Editor’s Note: The 2017 tax reform legislation suspended the personal exemption for tax years beginning after December 31, 2017 and before December 31, 2025. Qualified disability trusts will continue to be permitted a personal exemption amount equal to $4,150 for 2018, $4,200 for 2019, $4,300 for 2020-2021, $4,400 for 2022, $4,700 for 2023, $5,000 for 2024 and $5,100 for 2025 (projected).1
For tax years beginning before 2018 (and after 2025), taxpayers generally were permitted to deduct the following personal exemption amounts: (1) For taxable years beginning in 2017, $4,050 for each of two spouses on a joint return ($8,100 combined); (2) $4,050 for a taxpayer filing a single or separate return; (3) $4,050 for the spouse of a taxpayer filing a separate return, provided the spouse has no gross income and is not claimed as the dependent of another taxpayer.2 The personal exemption amount is adjusted annually for inflation.3 Generally, the exemption will not be allowed unless the Social Security number of the individual for whom the personal exemption is being claimed is provided.4
Planning Point: When the personal exemption was in effect, it was used to help employers determine correct tax withholding for employees. In the wake of tax reform, IRS released a new Form W-4 designed to reflect the new changes to the tax code, including the elimination of the personal exemption. The new form is more complex and detailed than previously existing forms, because employers can no longer use the personal exemption to calculate withholding. The form requests information regarding the employee’s credits and deductions, as well as any spouse’s income and income from other employment. However, much of this information is optional, although providing detailed income information will allow the employer to more accurately calculate the employee’s withholding.

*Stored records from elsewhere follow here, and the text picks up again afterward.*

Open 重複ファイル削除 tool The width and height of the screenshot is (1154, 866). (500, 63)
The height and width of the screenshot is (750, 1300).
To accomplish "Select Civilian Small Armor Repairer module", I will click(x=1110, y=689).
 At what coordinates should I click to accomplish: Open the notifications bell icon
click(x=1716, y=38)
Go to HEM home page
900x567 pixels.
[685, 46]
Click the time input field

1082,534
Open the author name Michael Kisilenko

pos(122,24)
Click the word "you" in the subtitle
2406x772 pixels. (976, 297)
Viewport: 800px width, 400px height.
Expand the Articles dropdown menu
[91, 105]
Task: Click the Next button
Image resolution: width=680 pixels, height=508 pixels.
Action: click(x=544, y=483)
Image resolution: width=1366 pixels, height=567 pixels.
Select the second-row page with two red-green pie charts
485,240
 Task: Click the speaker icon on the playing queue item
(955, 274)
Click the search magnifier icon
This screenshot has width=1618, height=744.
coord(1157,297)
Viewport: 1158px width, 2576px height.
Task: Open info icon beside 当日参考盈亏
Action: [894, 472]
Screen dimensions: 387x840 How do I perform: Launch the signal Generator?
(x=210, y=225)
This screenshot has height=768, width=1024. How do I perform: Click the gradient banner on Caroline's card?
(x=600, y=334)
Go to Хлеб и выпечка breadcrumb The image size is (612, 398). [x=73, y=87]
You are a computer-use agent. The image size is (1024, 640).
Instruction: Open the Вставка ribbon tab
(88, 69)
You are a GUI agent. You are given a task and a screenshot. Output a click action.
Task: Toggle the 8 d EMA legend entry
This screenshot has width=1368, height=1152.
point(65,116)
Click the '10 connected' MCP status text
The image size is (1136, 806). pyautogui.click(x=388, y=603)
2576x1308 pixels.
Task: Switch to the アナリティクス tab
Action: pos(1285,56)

Planning Point: For purposes of the definition of “dependent” for other provisions in the IRC, the IRS has released guidance stating that the exemption amount (which was otherwise reduced to zero for 2018-2025) will be treated as though it remained at the pre-reform $4,150 amount in 2018. In other words, for purposes of determining whether a deduction is allowed for the personal exemption, the relevant amount is $0. For provisions that reference the personal exemption for all other purposes, the relevant amount is $4,150 in 2018, $4,200 in 2019, $4,300 in 2020-2021, $4,400 in 2022, $4,700 in 2023, $5,000 for 2024 and $5,100 in 2025 (projected).5
There was no phaseout of the personal exemptions based on adjusted gross income (AGI) in 2010-2012. The phaseout, including reductions of the phaseout in 2006 through 2009 and repeal of the phaseout for 2010, as well as its reinstatement for tax years beginning after 2012 and before 2018, is discussed below. Under the American Taxpayer Relief Act of 2012 (“ATRA”), the phaseout resumed for tax years beginning in 2013, but was once again suspended by the 2017 Tax Act.
When in effect, the personal exemptions of certain upper income taxpayers are phased out over defined income levels. The dollar amount of personal and dependency exemptions of taxpayers with adjusted gross income above certain levels is reduced by an “applicable percentage” in the amount of two percentage points for every $2,500 (or fraction thereof; $1,250 in the case of a married individual filing separately) by which the taxpayer’s adjusted gross income exceeds the following threshold amounts in 2017: Married filing jointly (and surviving spouses); $313,800; Head of household: $287,650; Single: $261,500; Married filing separately: $156,900.